Yesterday in Milan, the man that forged Prada menswear in the 90s took us back to the decade with his SS18 collection.
Barrett’s aesthetic is founded in a minimalist cross-section of sportswear and tailoring – a purist take on wardrobe essentials – and this the scene for his menswear and womenswear joint presentation, held (for the first time) at the designer’s brand new building. Complete with its own catwalk space, and situated on via Ceresio next to the DSquared2 headquarters, the location’s bare spaciousness reflected the airy garments made of cotton, linen and nylon. Utilitarian references were prevalent throughout the collection but made of lighter fabrics to give a soft, pared back version of themselves.
Meanwhile, full looks in one colour echoed a uniform presence, minus any formality. The womenswear had an even more relaxed silhouette with elongated cuffs and ruched trouser legs. Outerwear was enhanced with reflective or glossy tape in a contrasting colour to the garment, making a militant statement that contrasted with the collection’s casual attitude. Barrett’s attention to precision, linearity and minimalism was represented exquisitely by these pieces of simplicity – a keen throwback to the era in which Barrett became one of his generation’s most key designers.
Munich born designer Philipp Plein went pedal-to-the-metal for SS18 with his modern Grease re-work. Theatrical, yes. But putting on a show for his collections is something Plein is renowned for – just think back to his past shows, which have included everything from classical concerts to circus performers.
Like a human reflection of the custom muscle car scene, models were visually transformed into quiffed boys and permed girls, veritable Grease characters for a modern age. As they walked, fifteen supercars (think Ferraris, Lamborghinis, Porsches and a metallic McLaren) raced around a track while performers executed a live rendition of Greased Lightning.
The collection comprised seemingly endless separates, an overarching opportunity for mixing, matching and styling. Heavy use of studding and embellishments gave garments attitude and rockabilly whimsy with flames, car prints and lightning bolts. Accessorising the models were teddy boy haircuts and cigarette packets rolled under the t-shirt sleeves – living in the Philipp Plein fast lane, these modern versions put Rizzo and Danny to shame.
Having started out at the luxury LVMH label Berluti, Alessandro Sartori then became the artistic director of Z Zegna, eventually leading him to become the artistic director of the whole of the Ermenegildo Zegna group. But way before that, Sartori was a child who would sketch for hours at a time in his garden. And this season, he took us there.

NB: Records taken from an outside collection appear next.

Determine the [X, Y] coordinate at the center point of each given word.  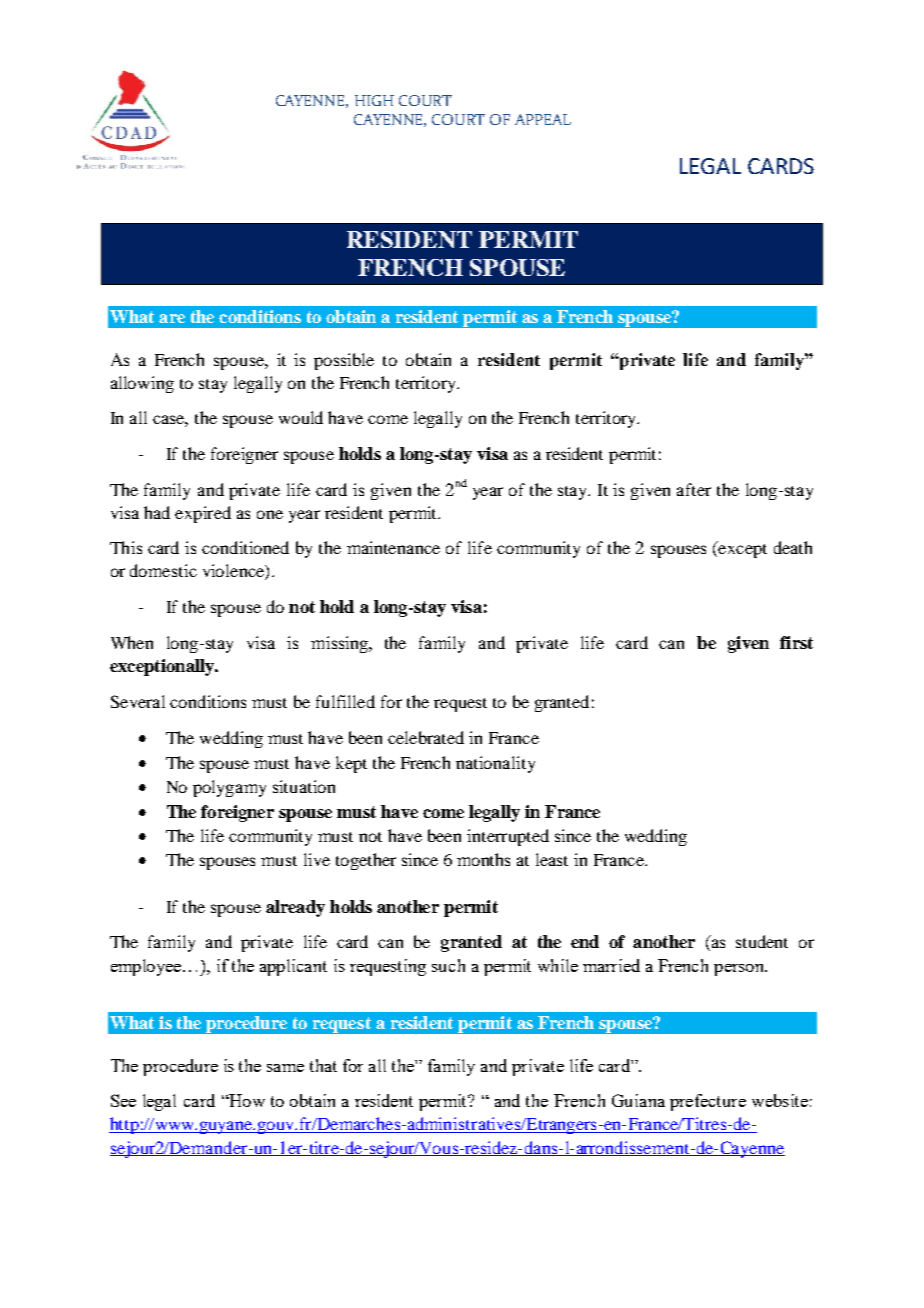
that [323, 1065]
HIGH [374, 100]
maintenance [393, 547]
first [796, 642]
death [793, 547]
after [694, 489]
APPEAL [543, 119]
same [285, 1068]
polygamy [229, 788]
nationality [495, 764]
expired [203, 514]
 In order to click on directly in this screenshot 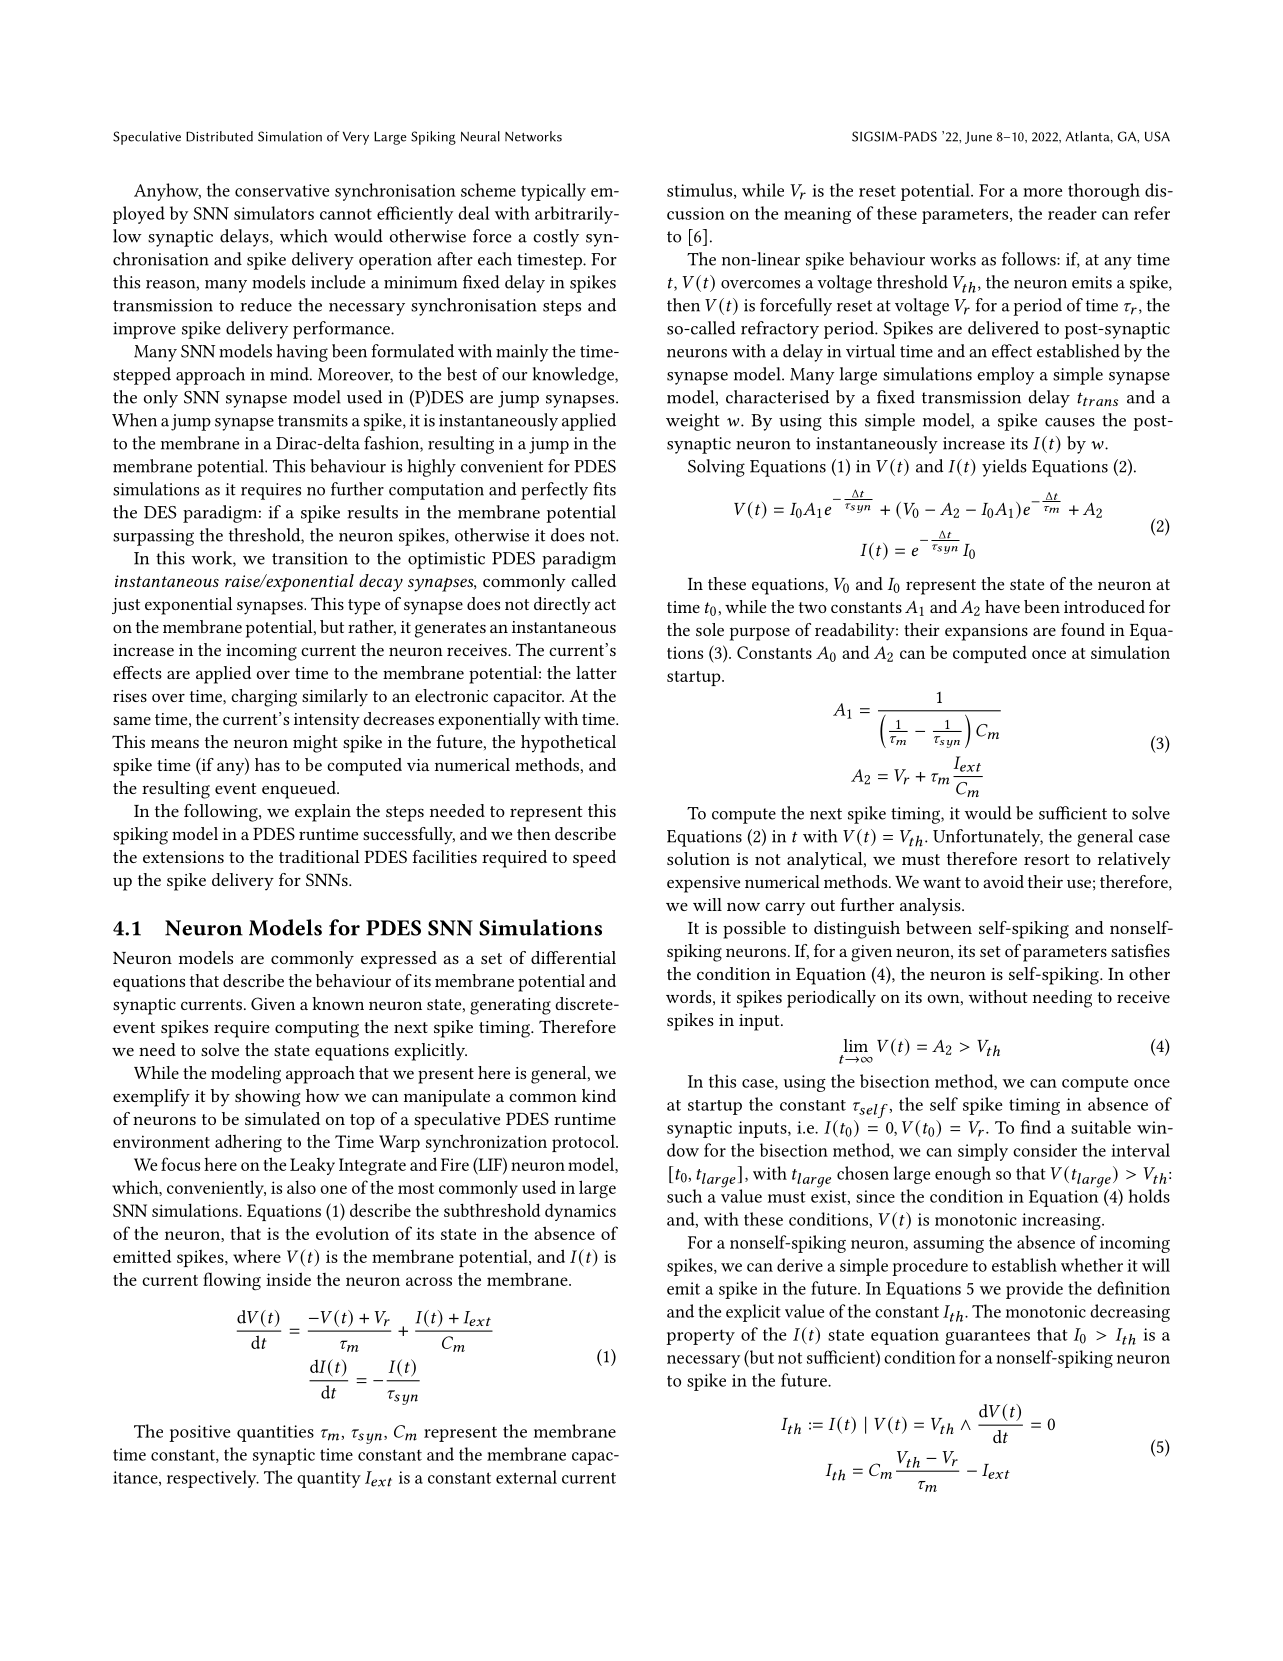, I will do `click(562, 606)`.
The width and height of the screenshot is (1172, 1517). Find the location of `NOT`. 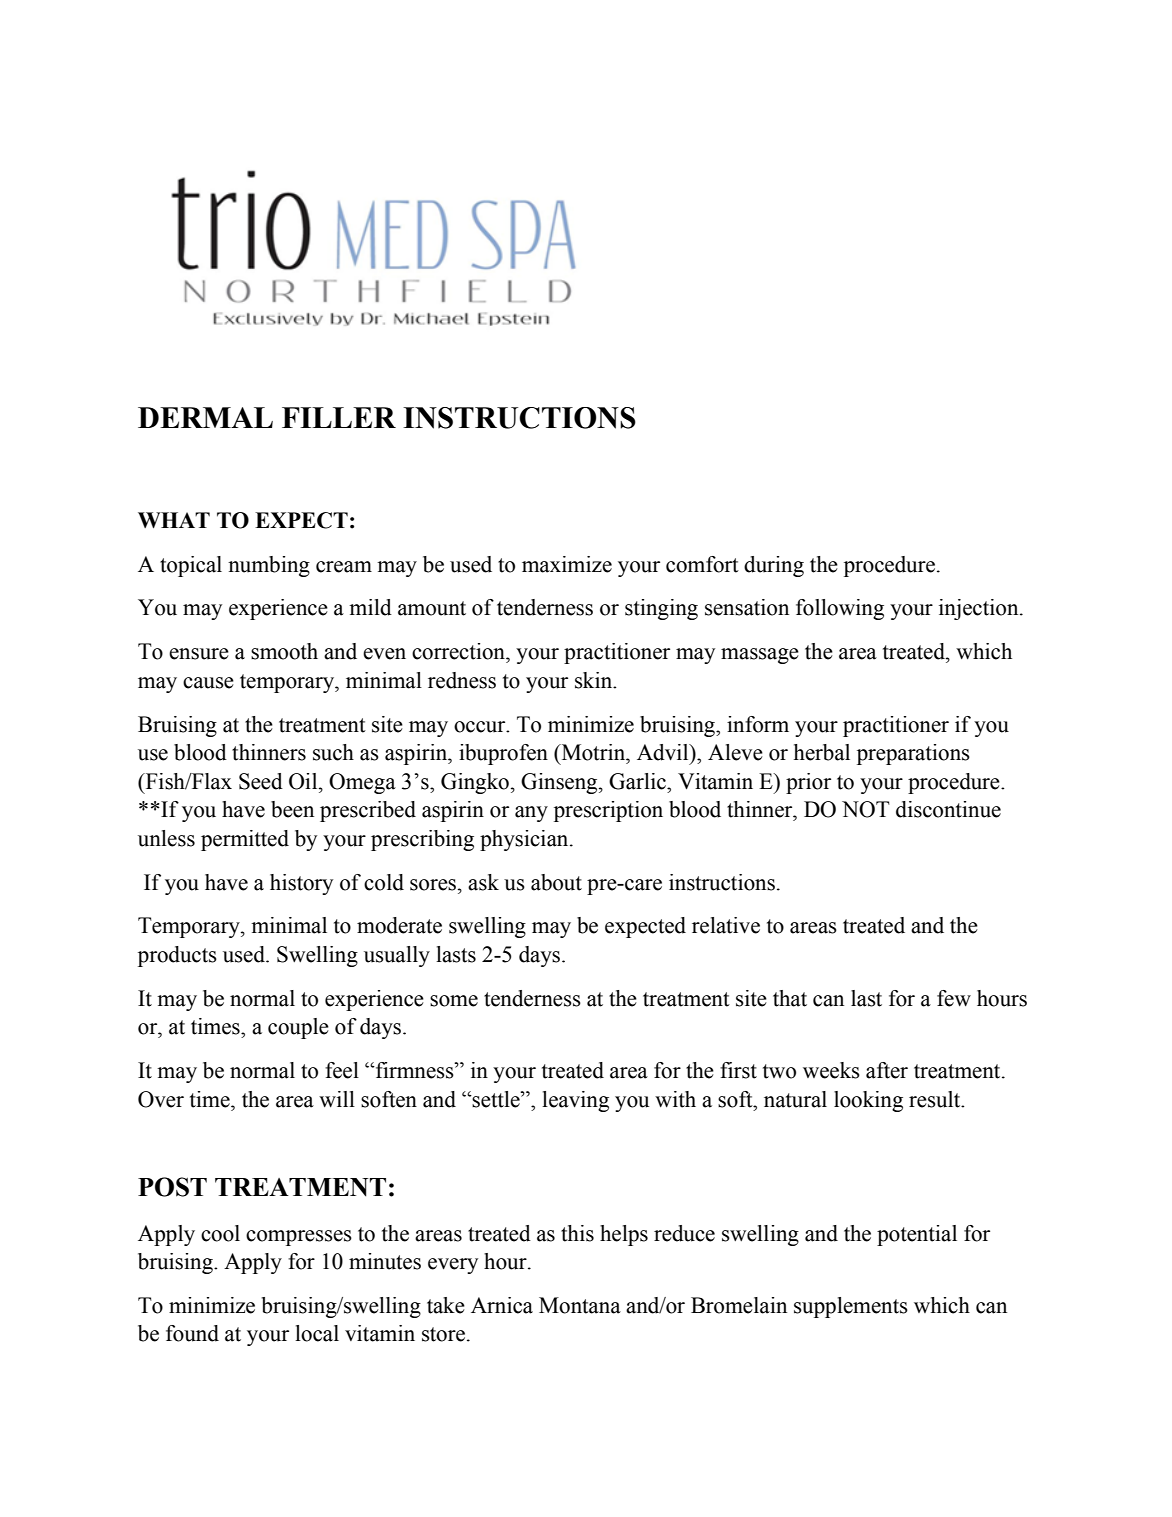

Held at the historic courtyards of Milan’s Università Statale, the show took on a futuristic garden setting, washed in tangerine. The collection itself drew from the idea of the outdoors meeting the indoors, with high quality fabrics – something Zegna is renowned for – used to create fluidity through the pieces, like a light breeze at work. The use of double layering scoop neck tees, colour blocking and tailoring knitwear kept this collection reigned in, relying on layering to create the silhouettes. Walnut, signature Vicuna, freesia, lotus, cypress and bleached aqua being the colour palette for this collection gave the garments a delicate weightlessness, a refreshing – and intimate – summer statement.
“To design a forward-looking men’s fashion wardrobe built around fluidity, freshness and colour but enriched by the possibility of adding your own hint of personality and style,” the designer explained of the collection in the show notes. That hint of personal style also has an immediate flavour this season: twelve of the looks are already now ready to order, made-to-measure from selected boutiques with handmade knotting, painting and embroidery individual and one of a kind to the buyer.